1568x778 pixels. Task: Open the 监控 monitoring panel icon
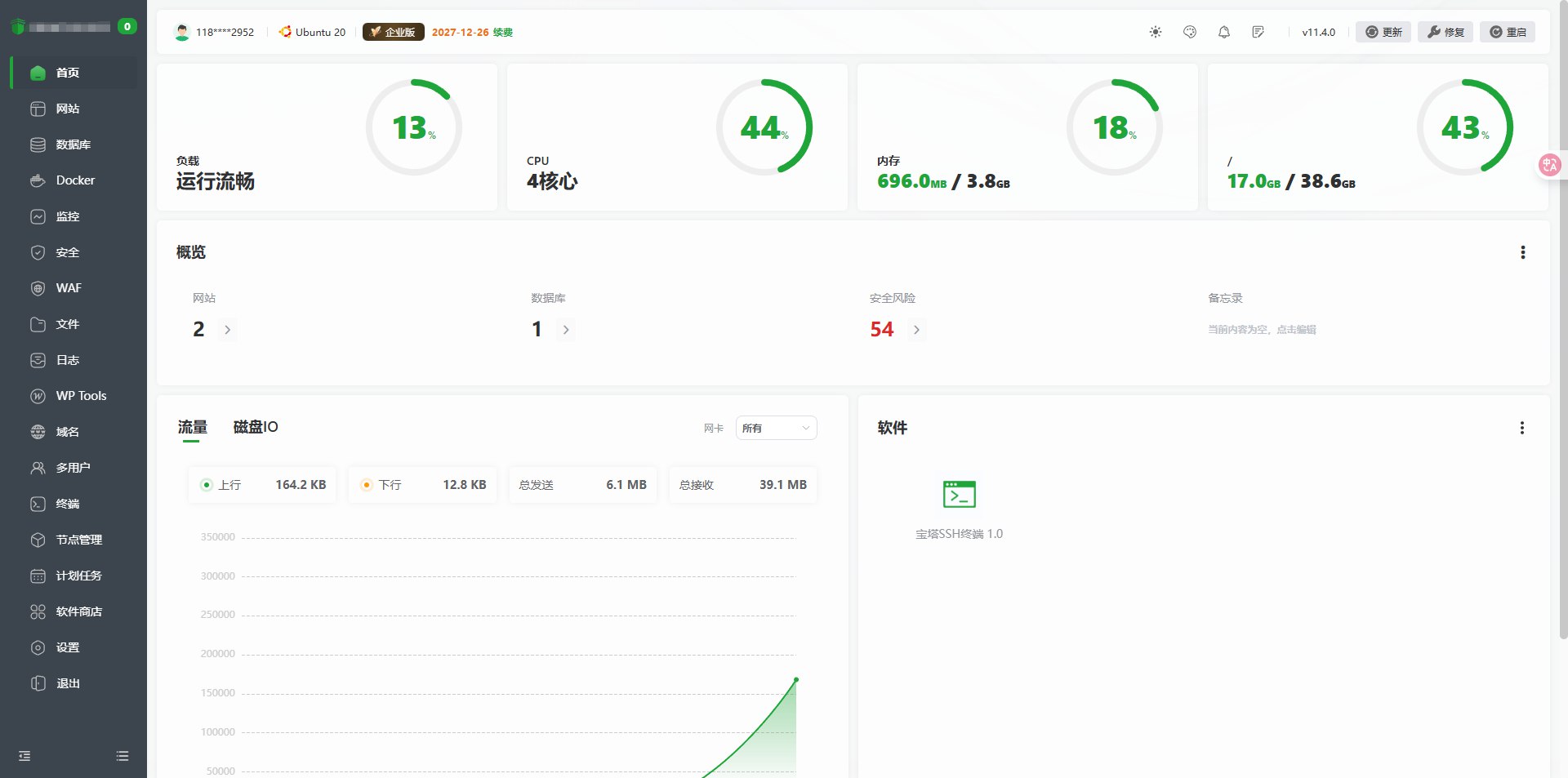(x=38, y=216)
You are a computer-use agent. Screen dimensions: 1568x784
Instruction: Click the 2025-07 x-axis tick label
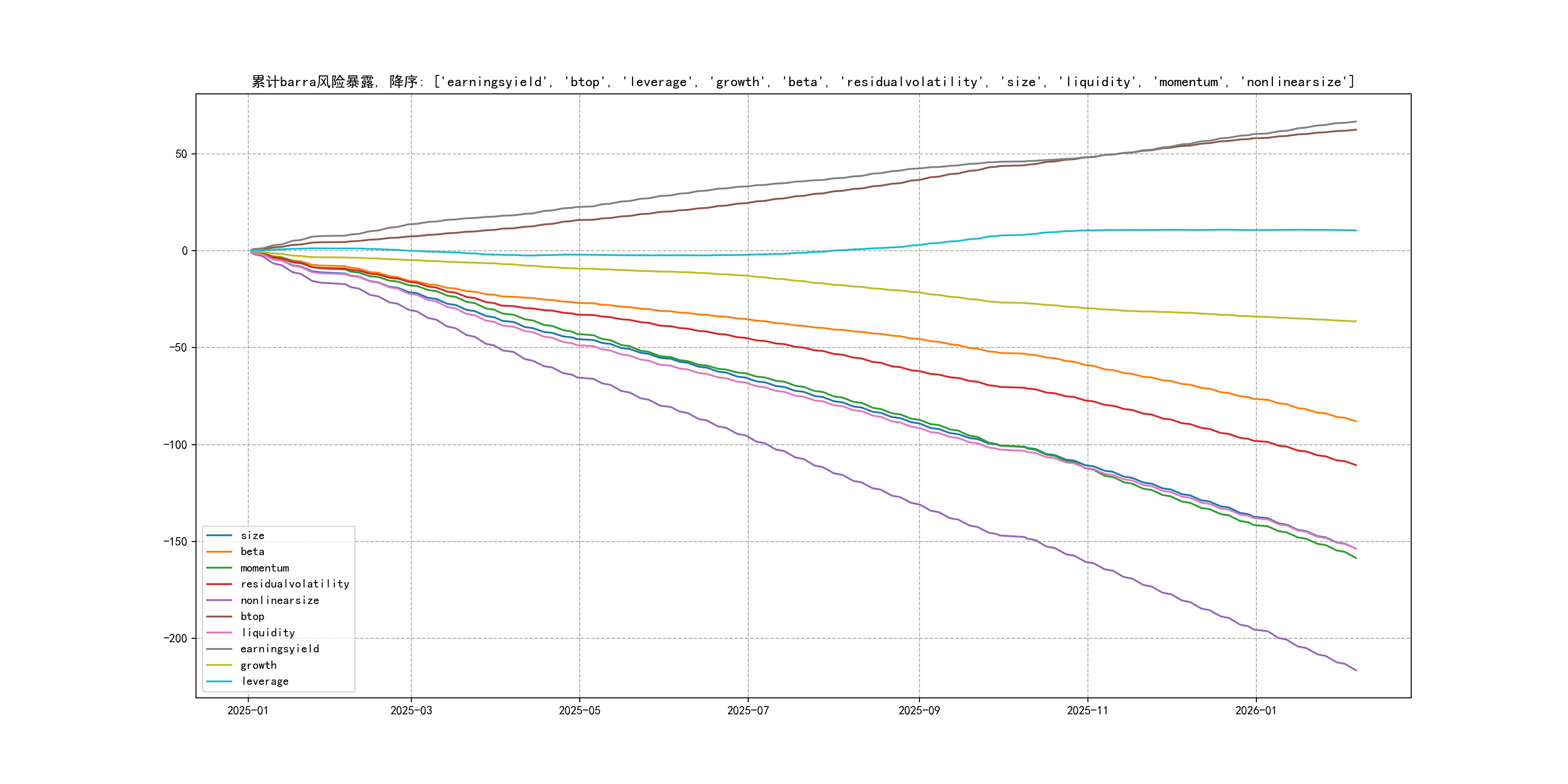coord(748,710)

* AIM OF THE EXERCISE
Reproduce the records with "Click" replaced by "Select", keeping everything else unchanged and leaving out the pictures.

* WRITTEN SOLUTION
1568x778 pixels. Task: Open the 监控 monitoring panel icon
(x=38, y=216)
You are a computer-use agent. Screen dimensions: 1568x784
Instruction: Select the 2025-07 x-axis tick label
coord(748,710)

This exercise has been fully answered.